Los dos me señalaron, me acusaron ya que el camión de Jordi aún lo tenía en mis manos.

Buela vino a mi lado. Me reprendió.

—Anda. Devuelve el camión a Jordi y dale un beso.

¡Un beso! Podía esperar sentado. Aún me dolía el porrazo, el primero que recibía en mis cortos meses. Bisbiseé al oído de Buela:

—No le daré ningún beso.

Peret puso fin a la discusión. Fuimos a los corrales y me regaló otro conejito. Era blanco y tenía los ojos rosados.

—Puedes llevártelo —me dijo Peret que parecía comprensivo y simpático—. Y ven aquí siempre que quieras. Ya verás cómo te haces amiga de Manolo y de Jordi.

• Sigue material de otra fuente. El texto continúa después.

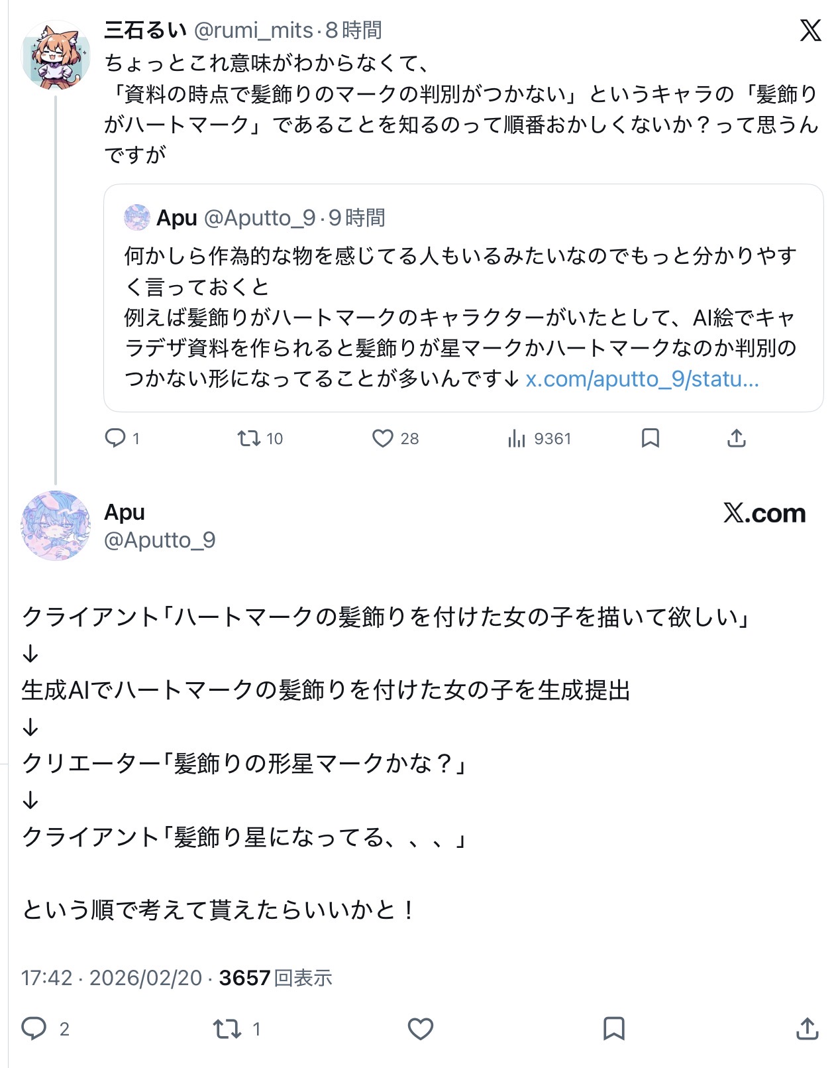Open 三石るい's profile avatar
Screen dimensions: 836x1068
click(x=56, y=56)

En un descuido de los padres, los gemelos me sacaron de nuevo la lengua y yo dije a Buela por lo bajines:

—Son dos salvajes.

Al llegar a casa llamaron los papás. Partían al día siguiente, a primera hora de la mañana. Buela dijo que todo iba bien y que yo comía mucho. Mamá quiso escucharme y me dijo: «Os enviaremos postales todos los días ¿comprendes Veva?». «Sí», contesté. Tenía ganas de decirle: «Mamá, no creas que te olvido. Pienso mucho en vosotros. Os quiero. Sonríe mamá, por favor. Déjame tu sonrisa». Me limité a decir «sí» porque Buela me miraba con ojos serios y porque los niños pequeños no han de hablar; lo echarían todo a perder.